Some Pennsylvania lawmakers have been trying to legalize online poker and casino games since 2013. Rep. Tina Davis was the first to suggest that online gaming should go from being an offshore black market to one that is taxed and regulated in Pennsylvania.
The bill introduced by Rep. Davis in 2013 would have permitted any game that is legal in Pennsylvania casinos. That includes poker, slots, video poker, blackjack, craps, roulette and a variety of proprietary table games. The 2013 attempt failed and a similar bill returned in 2014 and suffered the same fate.
Rep. Davis was not the only state lawmaker looking to pass online gambling legislation in 2014. Rep. John Payne introduced a similar bill that year. Rep. Davis, Rep. Payne and Rep. Nick Miccarelli filed bills in 2015 to legalize online poker and casino games. The main difference between the bills is the tax rate. Rep, Payne’s is considered the favorite to pass as he is the chairman of the Pennsylvania House Committee of Gaming Oversight.
Pennsylvania likely to become next U.S. online gaming market
Pennsylvania is the favorite to become the next state to legalize and regulate online gaming. The 2016 fiscal year is projected to have a $2.3 billion deficit. Online gaming could help fill some of the holes in the state budget. Rep. Payne’s HB 649 has a 14% tax rate. There is also a $5 million licensing fee for casinos and $1 million fee for vendors that provide the software. Between initial licensing fees and taxes on the projected $120 million per year Pennsylvania online gaming could generate, the state could create $40-$50 million in taxes in the first year.
Pennsylvania second largest gaming market
Pennsylvania is the second largest gaming market in the United States. Pennsylvania casinos generated $3.1 billion in revenue in 2014. That is about half of what Nevada casinos earn. Pennsylvania earns more tax revenue from casinos than any other state. This is due to the 55% tax rate on slots and video poker. Table games and poker have a 16% tax rate.
Lawmakers are in need of an alternative to raising taxes to generate revenue for the state. Online poker and casino games are one way to do that.
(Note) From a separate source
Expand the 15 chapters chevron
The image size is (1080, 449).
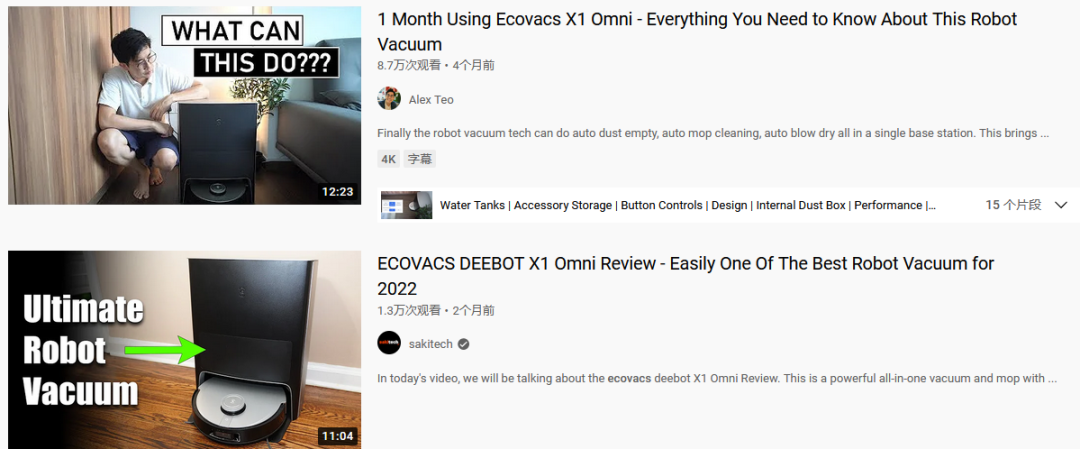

Lawmakers on the fence may consider that the state already generates about $1.4 billion per year from the gaming industry.
There is one major opponent to online gaming in Pennsylvania. Las Vegas Sands operates a casino in Bethlehem, PA. Sheldon Adelson, the company’s founder and CEO, vowed to spend “whatever it takes” to stop online gambling. The lobbying effort to stop it is already underway in Pennsylvania. Attack ads air on local television proclaiming the evils of online gaming through the lobbying group known as Coalition to Stop Internet Gambling (CSIG). This group is bankrolled by Sheldon Adelson.
CSIG is also lobbying on the federal level. Adelson is behind a bill known as Restore the Wire Act (RAWA). This bill hopes to roll back online gaming that is already legal in Delaware, Nevada and New Jersey, as well as prevent further expansion. RAWA would also make it illegal to sell lottery tickets over the Internet.